I didn't know about Mary Oliver, and people like her who took their raw aliveness and put it into beautiful words that normal humans knew and could relate to. What I learned in high school was that poetry was all about rules, meter and rhyme.
Before it got to me, I wrote this:
Loneliness to loneliness
And though we mask ourselves in words or silence
Our needs speak out in all we do
And speak to those alike.
I am speaking to you.
I was a stranger in a strange land, hyper-aware and sensitive in a place that didn't have a place for it. I never fit. My mother had taught me about awareness, but hid her own in alcohol and superficial suburban chatter that made her acceptable and likeable. My dad had no time for any of it and was totally puzzled by me.
I was sensitive and aware; I became bulimic, anorexic, then turned to drugs when throwing up was no longer an option. My brother and I actually laugh about it now, how my dad would start picking on me at the dinner table and I would go throw up. It was the only thing I could control, the only place he couldn't get at me, even though in his mind his criticism was intended to make me better and stronger.

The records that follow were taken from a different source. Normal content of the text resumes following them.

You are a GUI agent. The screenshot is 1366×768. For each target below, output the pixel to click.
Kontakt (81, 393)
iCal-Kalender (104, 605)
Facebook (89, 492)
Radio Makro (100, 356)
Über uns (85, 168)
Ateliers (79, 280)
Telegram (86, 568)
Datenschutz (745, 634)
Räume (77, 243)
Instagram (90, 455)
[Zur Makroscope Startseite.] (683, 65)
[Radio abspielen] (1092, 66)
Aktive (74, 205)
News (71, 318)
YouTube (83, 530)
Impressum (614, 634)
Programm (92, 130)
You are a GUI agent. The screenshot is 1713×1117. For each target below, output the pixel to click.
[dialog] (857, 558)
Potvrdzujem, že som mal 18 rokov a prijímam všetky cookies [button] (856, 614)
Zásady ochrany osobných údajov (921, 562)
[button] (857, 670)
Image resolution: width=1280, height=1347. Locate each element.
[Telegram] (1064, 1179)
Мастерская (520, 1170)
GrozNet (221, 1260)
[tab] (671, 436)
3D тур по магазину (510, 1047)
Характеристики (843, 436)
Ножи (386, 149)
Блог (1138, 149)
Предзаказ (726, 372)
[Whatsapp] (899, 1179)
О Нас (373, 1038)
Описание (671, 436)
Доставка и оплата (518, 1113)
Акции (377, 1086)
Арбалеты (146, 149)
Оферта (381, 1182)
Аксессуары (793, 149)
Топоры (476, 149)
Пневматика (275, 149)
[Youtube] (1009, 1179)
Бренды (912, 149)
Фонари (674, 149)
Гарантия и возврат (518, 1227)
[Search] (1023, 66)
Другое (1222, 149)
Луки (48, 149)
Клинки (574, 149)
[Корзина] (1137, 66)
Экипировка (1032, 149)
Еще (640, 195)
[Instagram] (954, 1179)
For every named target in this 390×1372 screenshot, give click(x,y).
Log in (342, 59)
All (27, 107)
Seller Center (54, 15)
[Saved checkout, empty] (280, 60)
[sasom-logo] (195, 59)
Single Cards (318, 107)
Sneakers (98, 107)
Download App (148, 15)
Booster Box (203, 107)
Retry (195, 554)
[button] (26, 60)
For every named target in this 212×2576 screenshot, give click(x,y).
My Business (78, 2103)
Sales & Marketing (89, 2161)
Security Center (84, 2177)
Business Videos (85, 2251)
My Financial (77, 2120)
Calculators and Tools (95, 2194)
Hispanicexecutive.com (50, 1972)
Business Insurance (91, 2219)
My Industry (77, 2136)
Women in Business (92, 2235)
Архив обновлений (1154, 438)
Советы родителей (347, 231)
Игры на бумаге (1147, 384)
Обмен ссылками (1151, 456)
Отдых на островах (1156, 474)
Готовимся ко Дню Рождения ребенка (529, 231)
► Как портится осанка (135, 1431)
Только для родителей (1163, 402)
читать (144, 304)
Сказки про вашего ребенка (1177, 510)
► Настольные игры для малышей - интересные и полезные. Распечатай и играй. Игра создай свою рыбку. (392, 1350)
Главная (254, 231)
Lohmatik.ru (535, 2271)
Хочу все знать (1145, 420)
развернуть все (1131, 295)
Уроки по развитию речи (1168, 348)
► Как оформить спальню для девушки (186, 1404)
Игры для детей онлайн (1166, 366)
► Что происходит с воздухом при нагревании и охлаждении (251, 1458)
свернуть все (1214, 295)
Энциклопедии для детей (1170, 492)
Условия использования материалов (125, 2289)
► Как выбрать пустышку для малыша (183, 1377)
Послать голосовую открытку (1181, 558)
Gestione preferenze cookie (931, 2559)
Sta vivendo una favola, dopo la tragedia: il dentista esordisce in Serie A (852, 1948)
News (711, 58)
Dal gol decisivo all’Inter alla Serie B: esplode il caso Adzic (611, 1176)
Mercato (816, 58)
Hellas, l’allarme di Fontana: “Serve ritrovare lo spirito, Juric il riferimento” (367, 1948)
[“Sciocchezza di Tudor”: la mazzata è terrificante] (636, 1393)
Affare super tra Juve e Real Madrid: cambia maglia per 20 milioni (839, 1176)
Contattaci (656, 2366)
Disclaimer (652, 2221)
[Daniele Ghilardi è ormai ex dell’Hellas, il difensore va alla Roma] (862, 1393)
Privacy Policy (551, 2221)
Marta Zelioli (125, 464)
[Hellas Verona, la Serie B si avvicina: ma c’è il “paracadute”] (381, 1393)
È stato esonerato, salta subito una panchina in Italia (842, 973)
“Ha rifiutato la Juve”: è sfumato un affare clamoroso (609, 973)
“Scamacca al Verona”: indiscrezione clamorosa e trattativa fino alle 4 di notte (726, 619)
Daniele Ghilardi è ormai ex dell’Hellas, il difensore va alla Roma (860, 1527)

Poetry has nothing to do with rules. There might be structures to it, and it's probably really important to choose your words wisely, but it's always important to choose your words wisely. I haven't always: my apologies to everyone, including myself.
From my same fifteen year old self:
Human games are all the same.
Wanting more and more and more
Is such a useless thankless chore.
So just let go of all you want and all you know.
Be kind. Keep love in your mind.
I was so smart and kind then. I love finding these old papers, proof of who I've always been.